*Task brief*: In the material below, find the line containing "Đăng ký thành viên (1406, 1099)" and the line containing "Continue shopping (187, 410)", then reproduce exactly both of them and every line between, and nothing else.

Information given: Begin

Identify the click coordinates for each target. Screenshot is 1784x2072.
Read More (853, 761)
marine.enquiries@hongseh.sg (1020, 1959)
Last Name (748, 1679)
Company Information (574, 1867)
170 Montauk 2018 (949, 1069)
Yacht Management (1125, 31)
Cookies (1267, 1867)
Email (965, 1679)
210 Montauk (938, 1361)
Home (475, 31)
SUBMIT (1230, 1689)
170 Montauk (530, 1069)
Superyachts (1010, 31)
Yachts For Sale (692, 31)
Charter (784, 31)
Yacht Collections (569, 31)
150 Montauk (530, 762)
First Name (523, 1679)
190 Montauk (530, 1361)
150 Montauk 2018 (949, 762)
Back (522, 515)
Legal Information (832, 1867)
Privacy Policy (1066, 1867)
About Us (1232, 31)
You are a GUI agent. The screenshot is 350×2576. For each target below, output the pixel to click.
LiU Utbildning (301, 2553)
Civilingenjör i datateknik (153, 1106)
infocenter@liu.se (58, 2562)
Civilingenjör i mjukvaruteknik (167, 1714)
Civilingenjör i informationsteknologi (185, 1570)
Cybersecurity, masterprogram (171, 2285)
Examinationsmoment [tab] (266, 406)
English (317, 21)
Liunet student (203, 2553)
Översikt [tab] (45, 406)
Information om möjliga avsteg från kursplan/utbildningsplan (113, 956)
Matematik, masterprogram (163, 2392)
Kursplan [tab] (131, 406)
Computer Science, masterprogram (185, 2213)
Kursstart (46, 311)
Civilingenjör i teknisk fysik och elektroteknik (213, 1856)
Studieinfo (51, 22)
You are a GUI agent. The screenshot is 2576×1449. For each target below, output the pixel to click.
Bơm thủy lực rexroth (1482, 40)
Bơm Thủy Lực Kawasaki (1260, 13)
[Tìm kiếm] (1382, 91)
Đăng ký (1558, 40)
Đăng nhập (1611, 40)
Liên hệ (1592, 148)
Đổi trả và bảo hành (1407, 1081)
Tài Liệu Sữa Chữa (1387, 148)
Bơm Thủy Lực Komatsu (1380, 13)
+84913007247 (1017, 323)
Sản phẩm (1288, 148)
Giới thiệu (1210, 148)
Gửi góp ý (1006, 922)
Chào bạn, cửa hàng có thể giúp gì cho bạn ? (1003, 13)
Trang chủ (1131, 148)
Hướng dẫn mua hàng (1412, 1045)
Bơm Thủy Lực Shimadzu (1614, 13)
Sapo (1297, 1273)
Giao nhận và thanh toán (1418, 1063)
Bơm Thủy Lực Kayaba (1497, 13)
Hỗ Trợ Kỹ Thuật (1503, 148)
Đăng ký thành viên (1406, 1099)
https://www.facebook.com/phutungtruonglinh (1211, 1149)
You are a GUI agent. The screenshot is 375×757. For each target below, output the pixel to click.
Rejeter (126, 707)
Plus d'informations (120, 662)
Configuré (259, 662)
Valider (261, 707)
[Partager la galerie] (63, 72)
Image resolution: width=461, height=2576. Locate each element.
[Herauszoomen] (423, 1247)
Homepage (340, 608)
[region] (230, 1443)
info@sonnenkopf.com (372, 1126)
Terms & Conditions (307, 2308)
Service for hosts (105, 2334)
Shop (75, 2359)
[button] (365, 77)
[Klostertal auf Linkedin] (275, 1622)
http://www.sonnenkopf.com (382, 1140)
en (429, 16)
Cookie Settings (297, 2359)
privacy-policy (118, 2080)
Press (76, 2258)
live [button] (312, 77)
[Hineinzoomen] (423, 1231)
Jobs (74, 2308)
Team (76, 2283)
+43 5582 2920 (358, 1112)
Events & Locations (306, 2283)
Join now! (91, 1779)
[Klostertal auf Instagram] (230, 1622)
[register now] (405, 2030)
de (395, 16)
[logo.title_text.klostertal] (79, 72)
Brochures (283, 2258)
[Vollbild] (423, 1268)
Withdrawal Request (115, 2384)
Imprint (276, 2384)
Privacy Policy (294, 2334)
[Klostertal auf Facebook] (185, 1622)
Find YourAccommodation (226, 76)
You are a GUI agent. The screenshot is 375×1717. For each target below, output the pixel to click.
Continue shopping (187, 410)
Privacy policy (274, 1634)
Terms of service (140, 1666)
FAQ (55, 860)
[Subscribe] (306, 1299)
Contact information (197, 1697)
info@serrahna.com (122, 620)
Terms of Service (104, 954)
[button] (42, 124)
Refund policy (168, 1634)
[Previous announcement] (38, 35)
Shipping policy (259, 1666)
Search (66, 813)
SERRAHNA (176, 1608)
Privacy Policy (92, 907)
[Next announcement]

Information given: End

*Result*:
Đăng ký thành viên (1406, 1099)
https://www.facebook.com/phutungtruonglinh (1211, 1149)
You are a GUI agent. The screenshot is 375×757. For each target below, output the pixel to click.
Rejeter (126, 707)
Plus d'informations (120, 662)
Configuré (259, 662)
Valider (261, 707)
[Partager la galerie] (63, 72)
Image resolution: width=461, height=2576. Locate each element.
[Herauszoomen] (423, 1247)
Homepage (340, 608)
[region] (230, 1443)
info@sonnenkopf.com (372, 1126)
Terms & Conditions (307, 2308)
Service for hosts (105, 2334)
Shop (75, 2359)
[button] (365, 77)
[Klostertal auf Linkedin] (275, 1622)
http://www.sonnenkopf.com (382, 1140)
en (429, 16)
Cookie Settings (297, 2359)
privacy-policy (118, 2080)
Press (76, 2258)
live [button] (312, 77)
[Hineinzoomen] (423, 1231)
Jobs (74, 2308)
Team (76, 2283)
+43 5582 2920 (358, 1112)
Events & Locations (306, 2283)
Join now! (91, 1779)
[Klostertal auf Instagram] (230, 1622)
[register now] (405, 2030)
de (395, 16)
[logo.title_text.klostertal] (79, 72)
Brochures (283, 2258)
[Vollbild] (423, 1268)
Withdrawal Request (115, 2384)
Imprint (276, 2384)
Privacy Policy (294, 2334)
[Klostertal auf Facebook] (185, 1622)
Find YourAccommodation (226, 76)
You are a GUI agent. The screenshot is 375×1717. For each target below, output the pixel to click.
Continue shopping (187, 410)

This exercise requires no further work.